I think it's great that Con cor still builds at least some of it's stuff here in the US. I'd love to know which models as I'd prefer US made vs imported.



On topic.....maybe this will help

http://www.con-cor.com/roundhse/riptrack.htm

_Con-Cor dDOES NOT maintain a general repair department for model trains. If you have an older train that requires service / repairs we suggest you contact a local hobby shop or model railroad club and see if they know someone who can do repairs / service for you. We are more than happy to sell them the necessary parts (if available) as outlined below. 

Con-Cor does have a customer satisfaction policy which means that if you have bought one of our products within the last 30 days and find a problem, we will be happy to fix or replace that product for you. All you have to do is call our office at (520) 721-8939 and asked about the problem. If it is sometime that we can fix easily (such as a missing part/ broken coupler etc)..we can mail it to you right away. If it seems to be something more complex you will be given a return authorization number and asked to return it, together with the receipt from whom you purchased it showing the purchase date,to us via insured mail or UPS. (We will not accept returns without a return authorization number.) We also can not be responsible for damage to models that have been returned to us uninsured. 

Then we will be fix or replace the item for you and return it as soon as possible. (Allow at least 3-4 weeks turn around time. Some repairs may take much longer.) 

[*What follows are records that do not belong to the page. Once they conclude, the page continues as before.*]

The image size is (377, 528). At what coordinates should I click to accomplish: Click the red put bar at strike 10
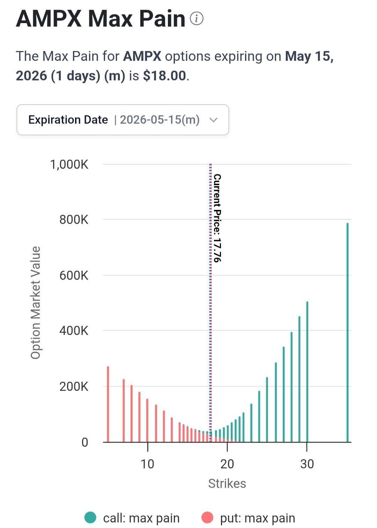pos(147,420)
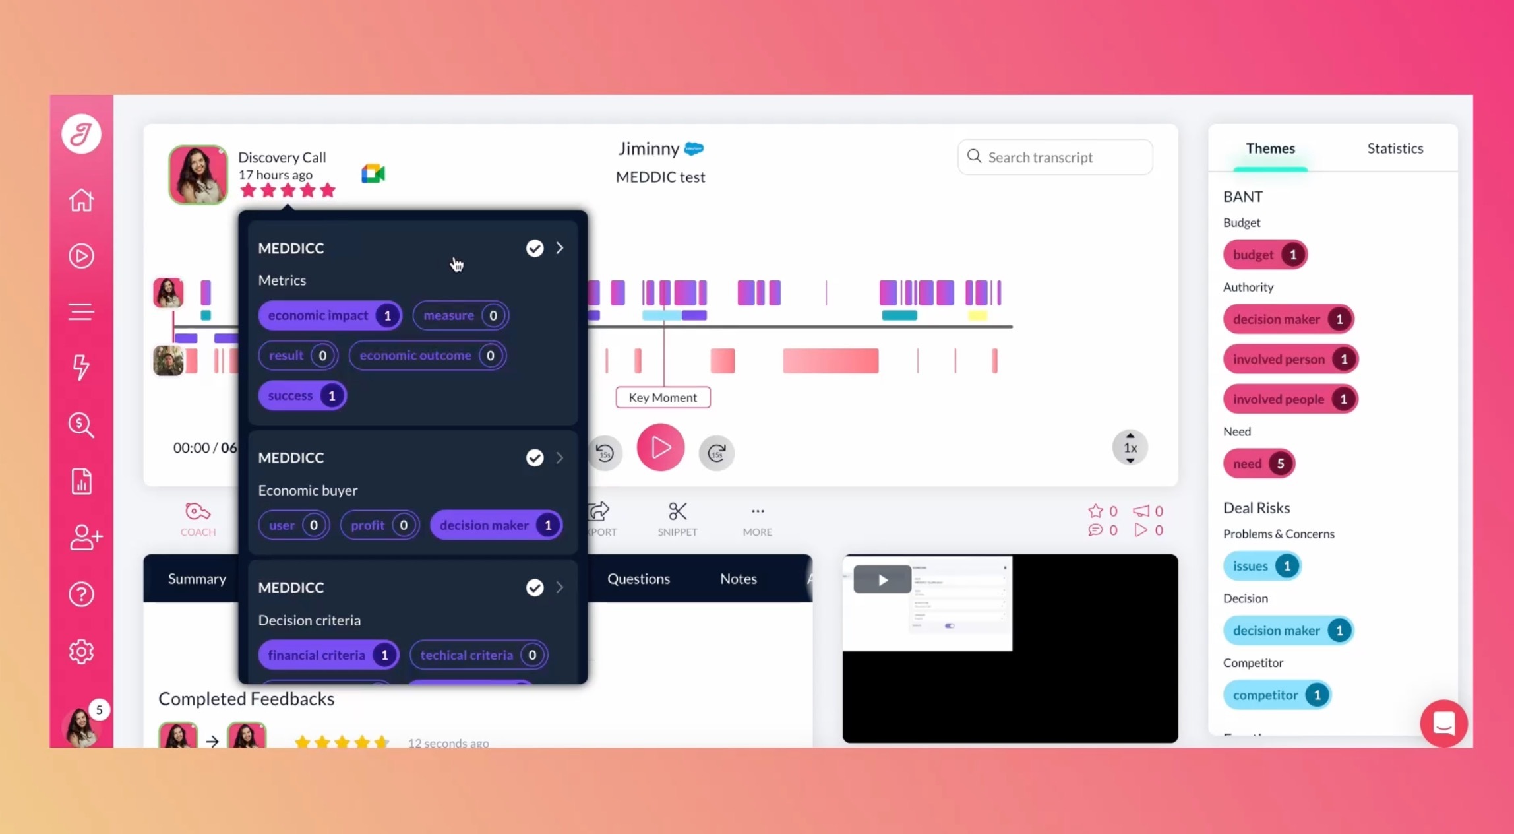Open the dollar search icon
The width and height of the screenshot is (1514, 834).
(x=82, y=424)
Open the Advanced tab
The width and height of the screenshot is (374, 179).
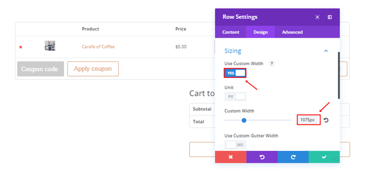click(x=292, y=32)
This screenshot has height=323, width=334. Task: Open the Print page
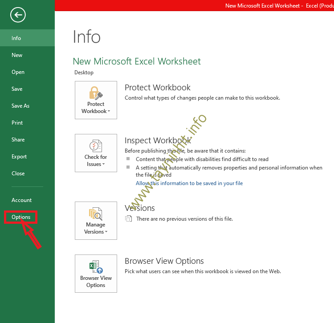pos(17,123)
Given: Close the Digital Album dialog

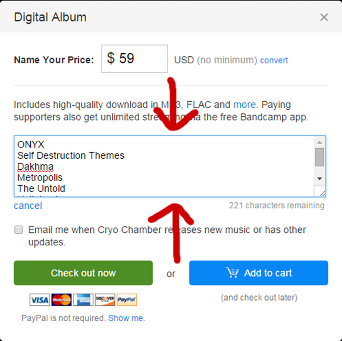Looking at the screenshot, I should click(324, 17).
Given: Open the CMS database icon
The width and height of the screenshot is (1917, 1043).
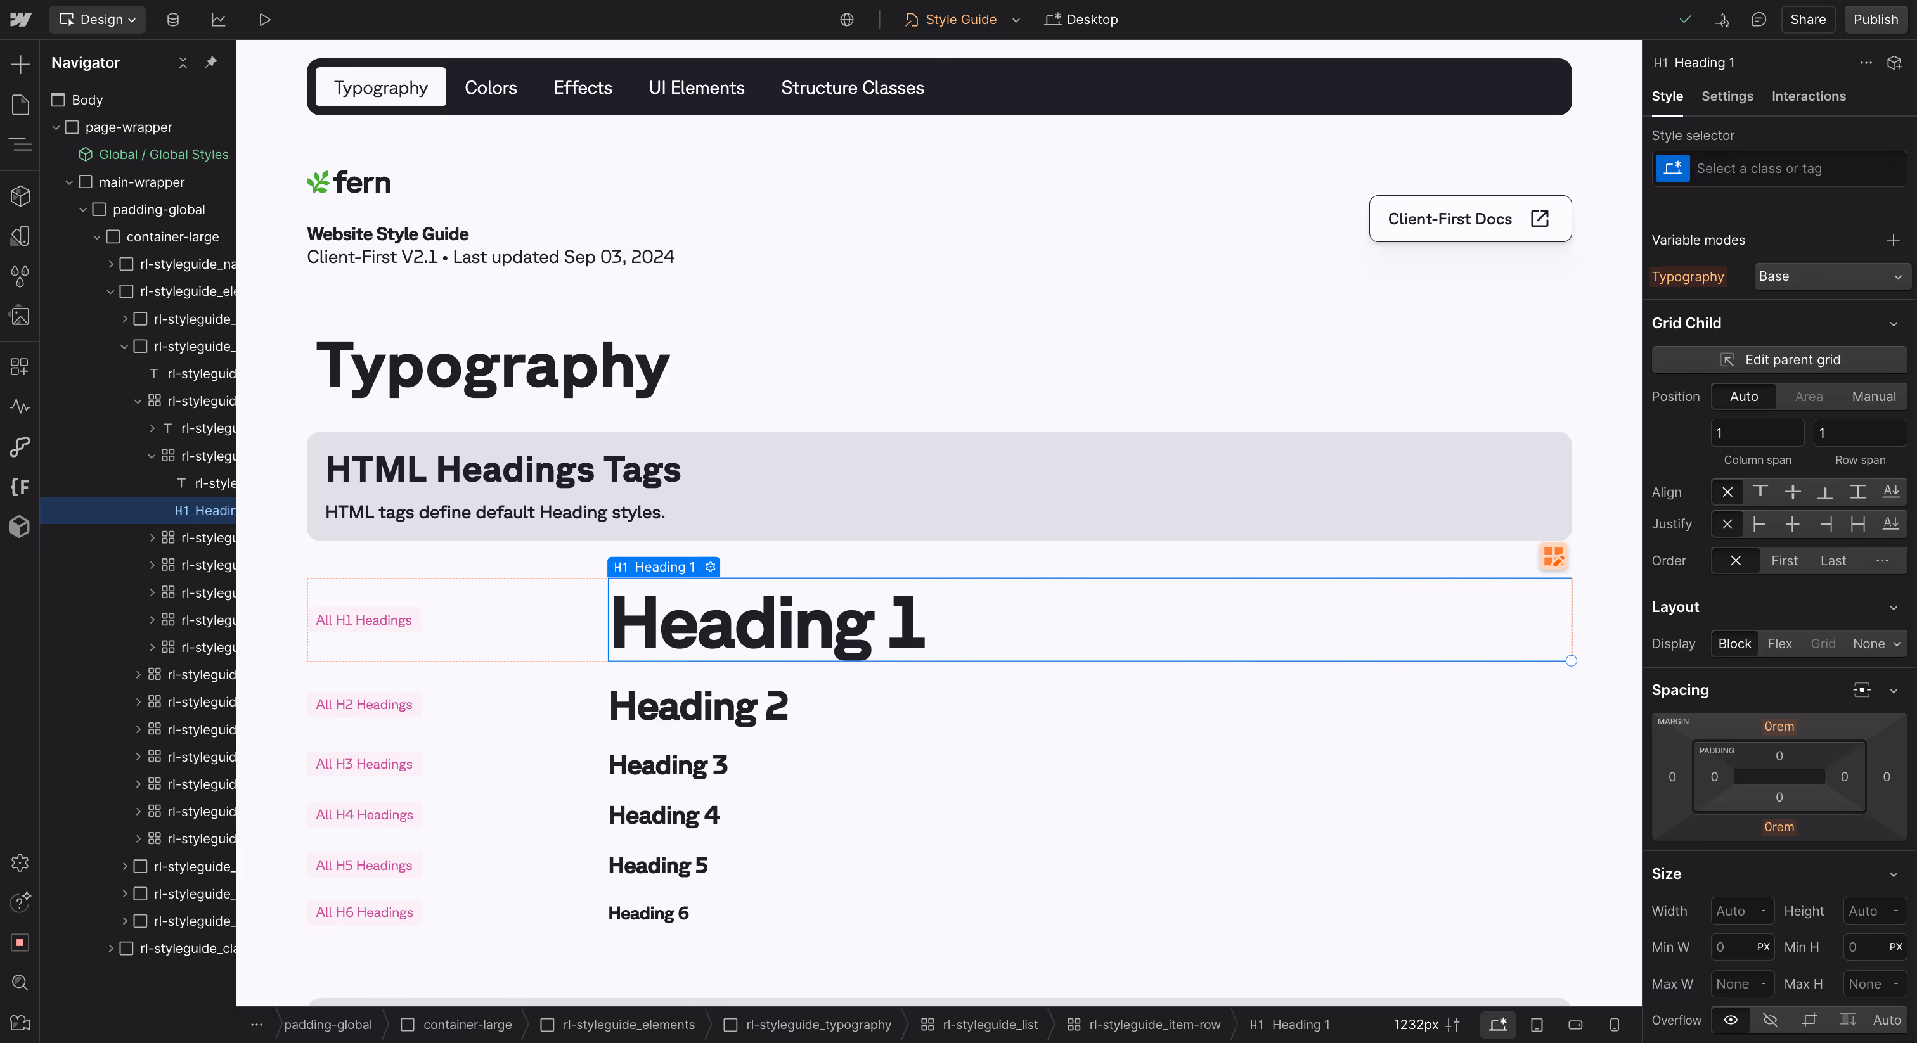Looking at the screenshot, I should (x=173, y=19).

The above policy has been a result of our company receiving many "claims" and "returns" for merchandise that was purchased used from a private party, train flea market etc. and the new owner tried to get us to replace or fix the used merchandise....that you for your understanding in this matter. _

Con-Cor International,Ltd.
8101 E. Research Court
Tucson, Arizona 85710 USA
Phone 520-721-8939
Fax 520-721-8940


----------



## Reckers

I just thought I'd help by making a synopsis of the earlier post. You can all thank me later.


----------



## gunrunnerjohn

There are three sides, your side, my side, and the truth.


----------



## mapper65

I'd really like to know what their side of the story is. I've even sent the owner of Con-Cor my cell phone number. We're going on 3 1/2 weeks now and I've never received a reply to any of my emails or phone calls.

I have to believe that these guys are about to go out of business or maybe having financial troubles. I've never run into a company that just doesn't care. I think when you are at the point of not caring about the people that buy your products, it's time to close the door.


----------



## xrunner

Not to (completely) judge a book by it's cover ... but their website is really cheesy and lame. I can and have designed better looking websites for a friends business.

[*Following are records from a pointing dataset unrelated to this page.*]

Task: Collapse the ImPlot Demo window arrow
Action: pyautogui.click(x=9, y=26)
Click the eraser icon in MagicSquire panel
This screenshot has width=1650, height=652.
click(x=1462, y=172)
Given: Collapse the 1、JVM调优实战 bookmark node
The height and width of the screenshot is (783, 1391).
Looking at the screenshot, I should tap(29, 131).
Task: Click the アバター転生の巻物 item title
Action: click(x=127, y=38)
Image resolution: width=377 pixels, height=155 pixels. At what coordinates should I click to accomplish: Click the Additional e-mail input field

If I saw this and was thinking about ordering from them, I'd think twice, personally. To me it is a reflection of their business, and this reflection isn't pretty.

http://www.con-cor.com/


----------



## mapper65

Here is what their automated response looks like. It's interesting how they are trying to sell you products but they basically don't have time to answer any questions.


We have received your Email regarding: PRR HO Aerotrain Poor Quality.


If you have placed an order for regular merchandise allow about 12-15 working for processing. 


If a General inquiry, it may take 12-15
days to respond, we are a small
company and can not respond to all
incoming Emails immediately, our
priority is shipping orders, and we 
attend to Misc. Email Inquiries on days
we are caught up with the orders.


Pre-Orders will be entered into our
system and you will be notified when
any Pre-Order items arrive to our
warehouse and ready to ship.


This is an automated response as we do not have enough time to reply to each E-mail received individually. 


Please read the following as it will answer 85% of the questions you might have E-mailed us about. 
Questions not covered on the FAQ page we will answer by hand as soon as time permits. 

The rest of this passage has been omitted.